--- Task objective ---
Hand back each record exactly as you find it.

** Opening Supplied material block **

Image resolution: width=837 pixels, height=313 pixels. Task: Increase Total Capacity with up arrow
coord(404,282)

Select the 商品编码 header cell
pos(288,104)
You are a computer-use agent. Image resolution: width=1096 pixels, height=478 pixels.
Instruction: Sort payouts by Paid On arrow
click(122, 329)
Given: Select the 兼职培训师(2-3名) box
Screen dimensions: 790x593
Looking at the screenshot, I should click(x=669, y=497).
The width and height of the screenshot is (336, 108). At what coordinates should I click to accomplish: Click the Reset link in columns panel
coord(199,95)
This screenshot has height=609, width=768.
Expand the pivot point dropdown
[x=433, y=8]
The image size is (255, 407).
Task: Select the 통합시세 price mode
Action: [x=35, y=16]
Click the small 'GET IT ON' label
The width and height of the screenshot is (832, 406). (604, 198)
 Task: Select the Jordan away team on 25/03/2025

** Closing Supplied material block **

--- Answer for the task ---
Image resolution: width=837 pixels, height=313 pixels. Task: Increase Total Capacity with up arrow
coord(404,282)

Select the 商品编码 header cell
pos(288,104)
You are a computer-use agent. Image resolution: width=1096 pixels, height=478 pixels.
Instruction: Sort payouts by Paid On arrow
click(122, 329)
Given: Select the 兼职培训师(2-3名) box
Screen dimensions: 790x593
Looking at the screenshot, I should click(x=669, y=497).
The width and height of the screenshot is (336, 108). At what coordinates should I click to accomplish: Click the Reset link in columns panel
coord(199,95)
This screenshot has height=609, width=768.
Expand the pivot point dropdown
[x=433, y=8]
The image size is (255, 407).
Task: Select the 통합시세 price mode
Action: [x=35, y=16]
Click the small 'GET IT ON' label
The width and height of the screenshot is (832, 406). (604, 198)
 Task: Select the Jordan away team on 25/03/2025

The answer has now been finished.